Figure 2. Temperature-decay rate constants for all conditions with uncovered kettles, plotted as a function of wort volume.  Each group (e.g. black squares or red diamonds) is for a different kettle (and kettle diameter).

After considering various possibilities for the factor called scaling, the area of the kettle opening (πr2), which equals the surface area of wort exposed to the air, shows a good fit to this set of data.  The black “×” marks in Figure 3 plot the values of area/volume on the horizontal axis for the uncovered kettle (where area is the area of the kettle opening (or πr2, where r is the radius of the kettle) in square centimeters, and volume is the volume of liquid, in litres) and values of the rate constant b on the vertical axis.  The approximately straight line of black × marks in Figure 3 is interesting.  It implies that the rate of temperature decay, represented by the parameter b, can be predicted quite well from only the area of the kettle opening and the volume of liquid.  The value of b when the area is zero implies a rate of cooling caused by heat radiated from the kettle (with an entirely closed system), and the slope of the line implies faster cooling as more steam escapes the kettle with greater wort surface area.  In other words, if b is modeled as a straight line of the form b = slope × (area / volume) + offset, where slope is the slope of the line and offset is the value when area = 0, then offset represents the temperature decay due to heat radiated from the kettle, and slope represents the temperature decay caused by the loss of heat in the steam.  In this case, a good fit can be seen for the line b = 0.0002925 × (area / volume) + 0.00538.

tempDecayExp-Fig3-rateConstVsArea

Figure 3. Temperature-decay rate constant as a function of (kettle opening area) divided by volume, for uncovered kettles. In this case, the kettle opening area equals the area of wort exposed to air.

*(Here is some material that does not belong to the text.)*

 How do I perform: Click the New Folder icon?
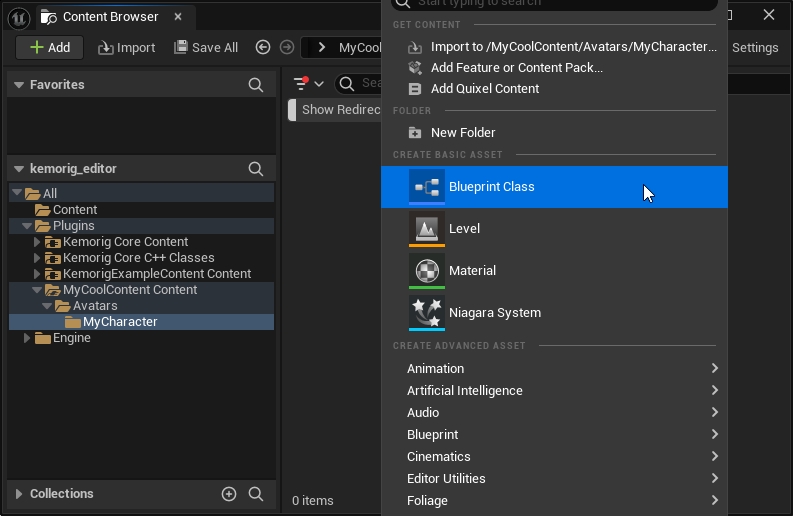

3.3 The Rate Constant for (Partially) Covered Kettles
I then plotted the values of b for those cases in which the kettle is partially or completely covered, as shown in Figure 4 (with much lower limits on the X and Y axes of this graph).  The cases in which the kettle is completely covered cluster somewhat around the predicted value of b when the area is zero.  Larger kettles and volumes have smaller values of b, implying less radiated heat loss from larger kettles and/or volumes.  Conditions Z and AG are nearly identical except for the size of the kettle; Z used 15.4 litres of water in a covered 18.9 litre kettle, and AG used 15.6 litres of water in a covered 37.9 litre kettle.  The temperature after 20 minutes was very close in both conditions, and the estimated value of b is nearly the same in both cases (0.00371 vs 0.00373).  Therefore, it seems that the size of the kettle has very little impact on the rate of temperature decay through radiated heat, but the volume of liquid does have an impact on radiated heat.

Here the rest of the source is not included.